“Com uma diáspora tão grande, uma influência negra nas suas artes, que vai do fado a outras artes, que faz parte da entidade nacional do país, parece-nos muito evidente que há aqui uma falha e um racismo que continua em curso”, disse Raquel Lima, poeta, performer e arte educadora.

E adiantou: “Em disciplinas que vão da dança, teatro ou das artes performativas ou audiovisuais preocupa-nos muito a questão de quem controla os lugares de decisão”.

Para contribuir para a mudança, a UNA organiza hoje e domingo, em colaboração com o Espaço Alkantara, em Lisboa, um ciclo de formações para a construção de um espaço ritualístico – o Terreiro - que pretende “promover a interação, o diálogo e a partilha de conhecimentos, fortalecendo os laços na comunidade artística negra em Portugal e profissionais antirracistas do setor cultural português, através de formações e conversas”.

Para Raquel Lima, o racismo no setor das artes “tem a ver com poder”.

“Há muito poucas pessoas negras a fazer programação cultural, a fazer curadoria, a fazer encenação ou direção artística”, observou.

E recordou que a associação cultural UNA nasceu precisamente num “contexto antirracista” e “após observar uma série de assimetrias, não só em relação à atribuição do financiamento público para as artes”, mas também perante “uma certa valorização de narrativas que não contemplavam a experiência e as referências associadas às culturas negras”.

Apesar das perceções de quem vivencia estas situações, “é muito difícil fazer uma monitorização do racismo no setor artístico, porque não há dados étnico raciais” que ajudem a fundamentar essas observações.

Esse levantamento acaba por ser feito através da partilha de situações e das denúncias que chegam à UNA, como a recente censura da obra dos artistas brasileiros Dori Nigro e Paulo Pinto, cuja obra “Adoçar a Alma para o Inferno III", com alusões ao passado esclavagista do conde de Ferreira, foi censurada na Bienal de Fotografia do Porto.

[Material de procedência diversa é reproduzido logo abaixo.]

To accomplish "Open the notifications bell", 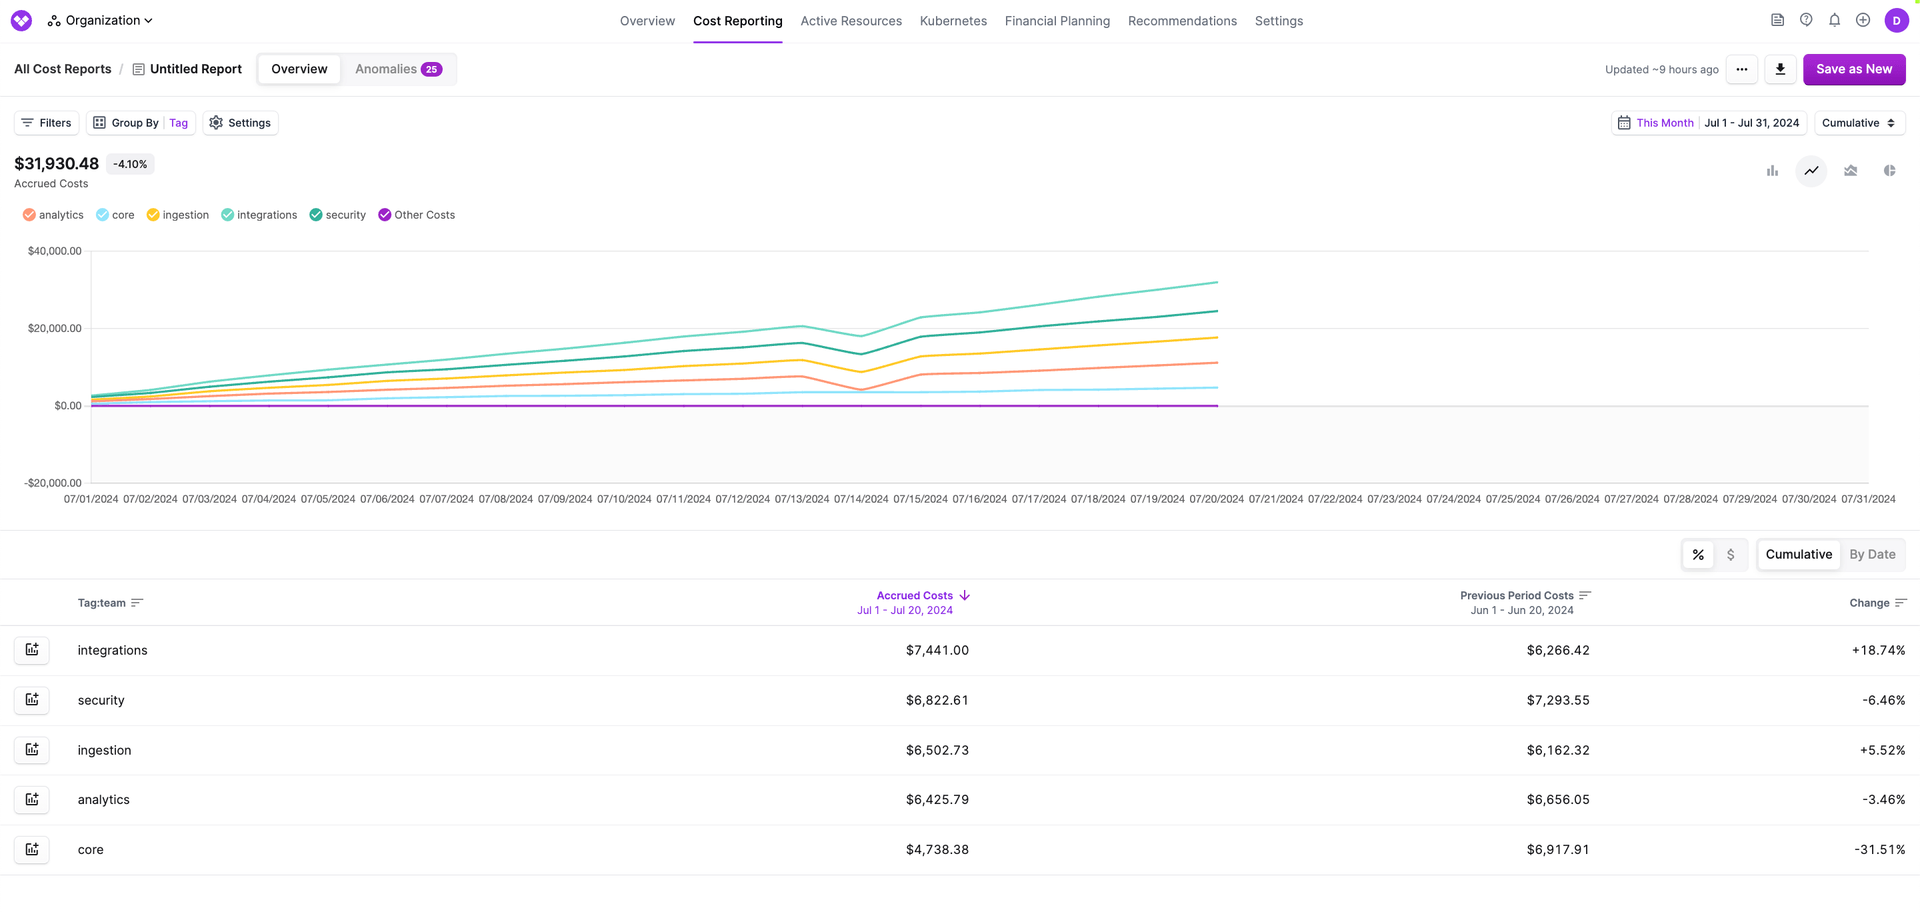I will [x=1834, y=20].
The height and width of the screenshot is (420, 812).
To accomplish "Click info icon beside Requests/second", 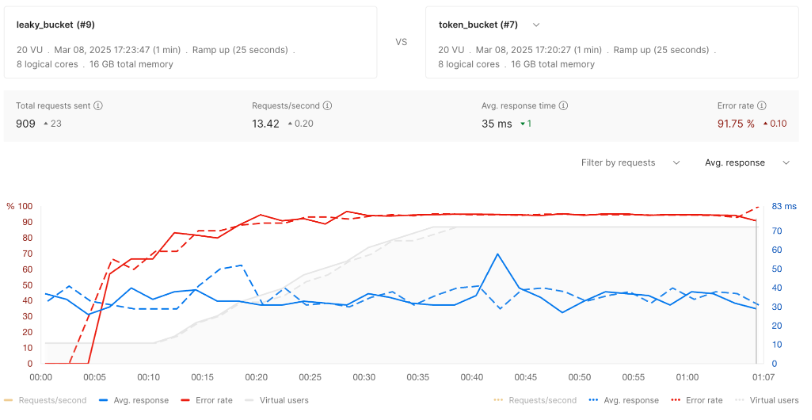I will coord(328,105).
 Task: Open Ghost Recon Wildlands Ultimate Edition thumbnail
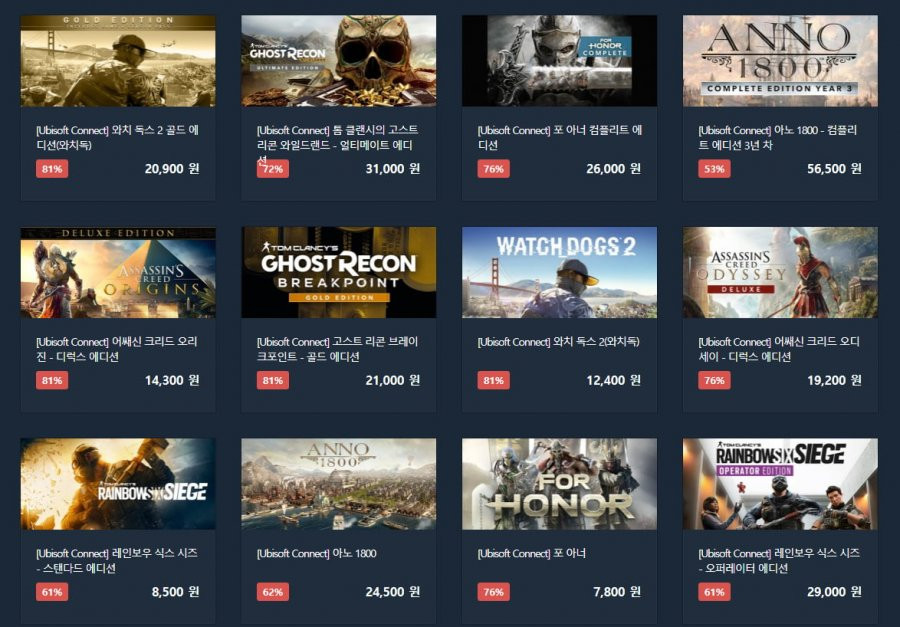coord(339,61)
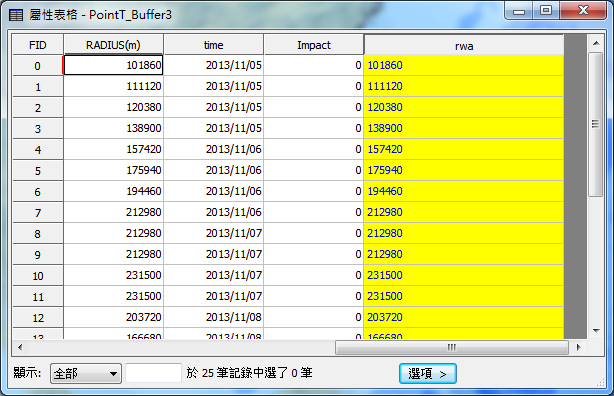
Task: Click the horizontal scrollbar thumb
Action: point(452,347)
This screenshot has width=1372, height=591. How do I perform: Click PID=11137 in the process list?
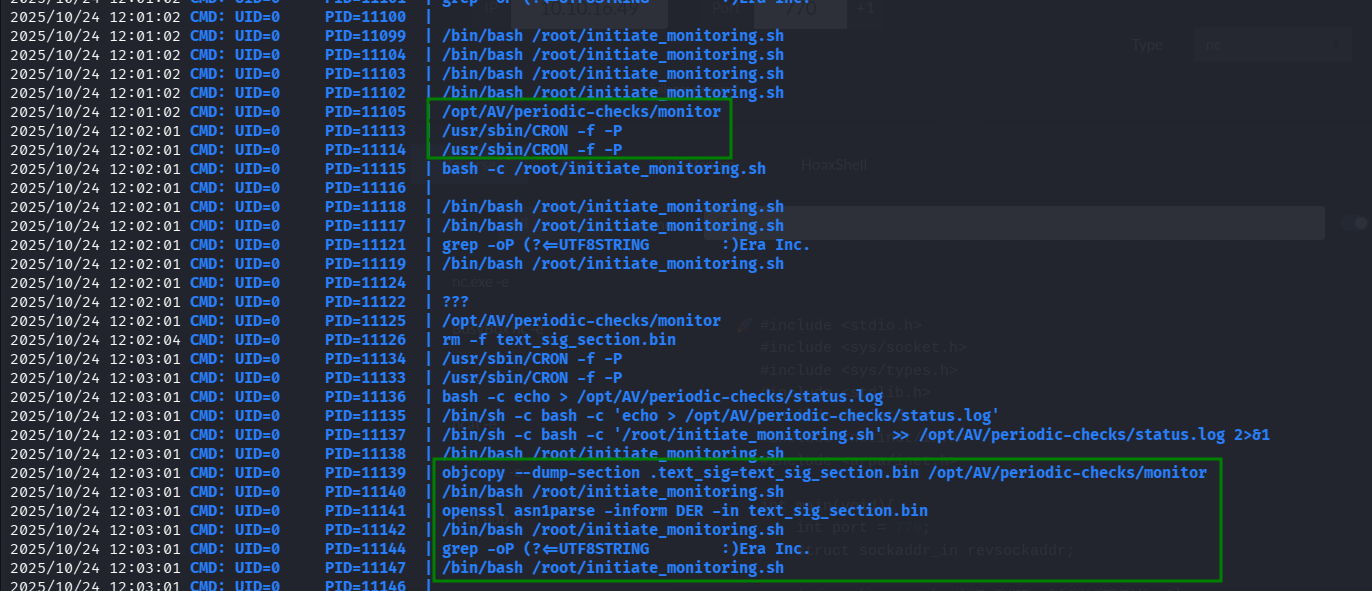click(x=365, y=434)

Para colmatar a ausência de dados, a UNA está a promover um “automapeamento”, que permitirá perceber o papel e a presença da negritude na cultura em Portugal.

Ana Tica, produtora, agente cultural e membro da UNA, disse à Lusa que este projeto é muito “agregador”.

“Numa primeira fase, avançou, estão a ser recolhidos dados para criar uma montra com informação sobre artistas, profissionais negros das artes em Portugal”.

“Quem somos e o que fazemos” é a pergunta a que esta recolha de informações deverá dar resposta.

E prosseguiu: “Queremos ter dados que sustentem esta perceção que nós vivemos, mas que não deixa de ser uma perceção, porque não houve autorização para a recolha de dados étnico-raciais em Portugal e, a nível setorial, ainda não é possível comprovar situações que vamos sentindo no dia-a-dia e que partilhamos entre nós”.

A associação consulta ainda arquivos de história contemporânea e currículos escolares do ensino básico, nos quais identifica “uma grande ausência de referências de docentes das comunidades negras”, disse Raquel Lima.

“No fundo, tem a ver com continuidades históricas do colonialismo, uma construção da pessoa negra como inferior, profissional ou pouco capaz de criar. Há uma infantilização generalizada, que tem a ver com o negacionismo geral que o próprio país tem em relação à sua história colonial”, afirmou.

Raquel Lima identificou alguns avanços, como no discurso do Presidente da República, Marcelo Rebelo de Sousa, que atualmente reconhece massacres, o colonialismo e a escravatura, quando no passado chegou a dizer que o colonialismo até facilitou e até foi suave.

Ainda assim, e após passar a estar no discurso político, a mudança precisa de passar para as ações, disse.

Na opinião desta artista, uma das medidas reparadoras poderia passar pela criação de bolsas especiais para artistas emergentes das comunidades negras.